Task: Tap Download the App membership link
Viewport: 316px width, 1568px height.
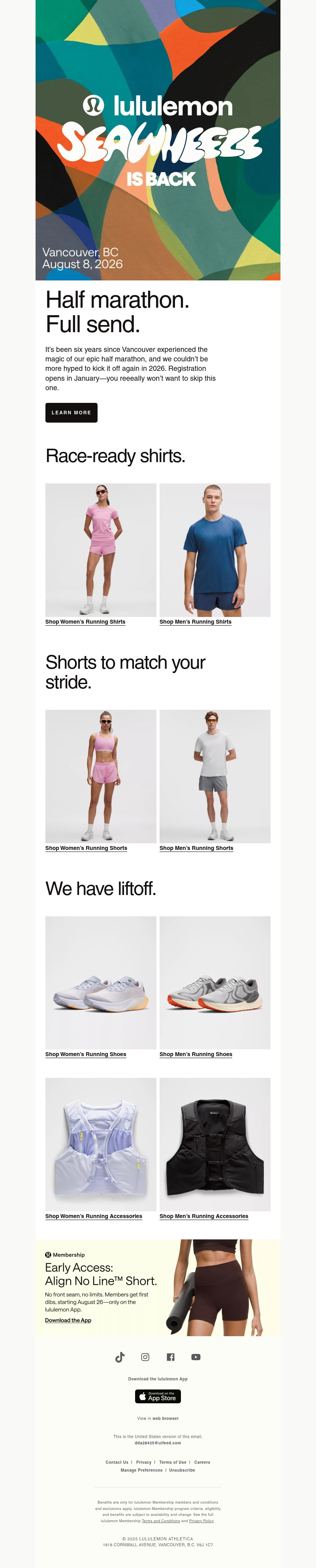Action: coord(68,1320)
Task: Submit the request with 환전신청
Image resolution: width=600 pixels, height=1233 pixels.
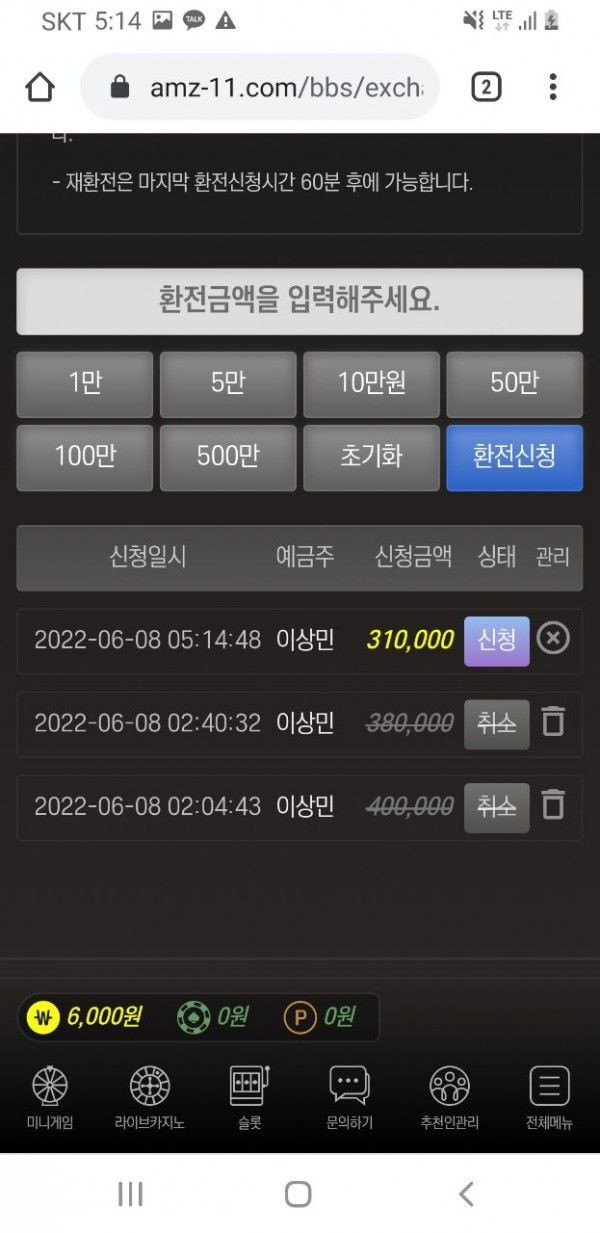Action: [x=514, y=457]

§ Aim of the exercise: Convert the rows above into a JSON list of strings, with one string per line and blank lines omitted. Leave the pictures out of the list.

§ Answer to this exercise:
[
  "Task: Tap Download the App membership link",
  "Viewport: 316px width, 1568px height.",
  "Action: coord(68,1320)",
  "Task: Submit the request with 환전신청",
  "Image resolution: width=600 pixels, height=1233 pixels.",
  "Action: [x=514, y=457]"
]